Return all of the rows below word for word, changing nothing.

┌─ EXTRACTED RECORDS

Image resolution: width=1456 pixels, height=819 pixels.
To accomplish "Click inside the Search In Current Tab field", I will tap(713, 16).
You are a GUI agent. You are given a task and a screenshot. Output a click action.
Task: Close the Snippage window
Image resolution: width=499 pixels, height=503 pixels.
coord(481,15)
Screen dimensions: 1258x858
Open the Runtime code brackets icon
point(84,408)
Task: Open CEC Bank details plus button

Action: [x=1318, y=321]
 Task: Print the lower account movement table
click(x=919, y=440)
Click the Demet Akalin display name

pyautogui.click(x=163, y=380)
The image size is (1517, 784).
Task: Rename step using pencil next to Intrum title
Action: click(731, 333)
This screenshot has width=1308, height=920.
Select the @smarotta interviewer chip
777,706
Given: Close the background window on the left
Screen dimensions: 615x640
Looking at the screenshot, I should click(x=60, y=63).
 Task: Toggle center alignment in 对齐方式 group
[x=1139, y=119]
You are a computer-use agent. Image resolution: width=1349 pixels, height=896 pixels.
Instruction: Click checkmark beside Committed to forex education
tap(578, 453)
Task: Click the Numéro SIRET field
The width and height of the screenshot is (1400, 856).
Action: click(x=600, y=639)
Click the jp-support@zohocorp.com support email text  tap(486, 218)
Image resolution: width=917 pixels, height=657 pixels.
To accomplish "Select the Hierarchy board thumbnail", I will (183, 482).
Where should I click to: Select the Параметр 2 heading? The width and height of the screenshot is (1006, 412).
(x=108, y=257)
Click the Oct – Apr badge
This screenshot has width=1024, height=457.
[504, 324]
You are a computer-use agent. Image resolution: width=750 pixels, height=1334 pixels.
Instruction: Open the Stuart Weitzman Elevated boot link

└─

### RESULT FOR THIS TASK
Image resolution: width=1456 pixels, height=819 pixels.
To accomplish "Click inside the Search In Current Tab field", I will tap(713, 16).
You are a GUI agent. You are given a task and a screenshot. Output a click action.
Task: Close the Snippage window
Image resolution: width=499 pixels, height=503 pixels.
coord(481,15)
Screen dimensions: 1258x858
Open the Runtime code brackets icon
point(84,408)
Task: Open CEC Bank details plus button

Action: [x=1318, y=321]
 Task: Print the lower account movement table
click(x=919, y=440)
Click the Demet Akalin display name

pyautogui.click(x=163, y=380)
The image size is (1517, 784).
Task: Rename step using pencil next to Intrum title
Action: click(731, 333)
This screenshot has width=1308, height=920.
Select the @smarotta interviewer chip
777,706
Given: Close the background window on the left
Screen dimensions: 615x640
Looking at the screenshot, I should click(x=60, y=63).
 Task: Toggle center alignment in 对齐方式 group
[x=1139, y=119]
You are a computer-use agent. Image resolution: width=1349 pixels, height=896 pixels.
Instruction: Click checkmark beside Committed to forex education
tap(578, 453)
Task: Click the Numéro SIRET field
The width and height of the screenshot is (1400, 856).
Action: click(x=600, y=639)
Click the jp-support@zohocorp.com support email text  tap(486, 218)
Image resolution: width=917 pixels, height=657 pixels.
To accomplish "Select the Hierarchy board thumbnail", I will (183, 482).
Where should I click to: Select the Параметр 2 heading? The width and height of the screenshot is (1006, 412).
(x=108, y=257)
Click the Oct – Apr badge
This screenshot has width=1024, height=457.
[504, 324]
You are a computer-use agent. Image resolution: width=750 pixels, height=1334 pixels.
Instruction: Open the Stuart Weitzman Elevated boot link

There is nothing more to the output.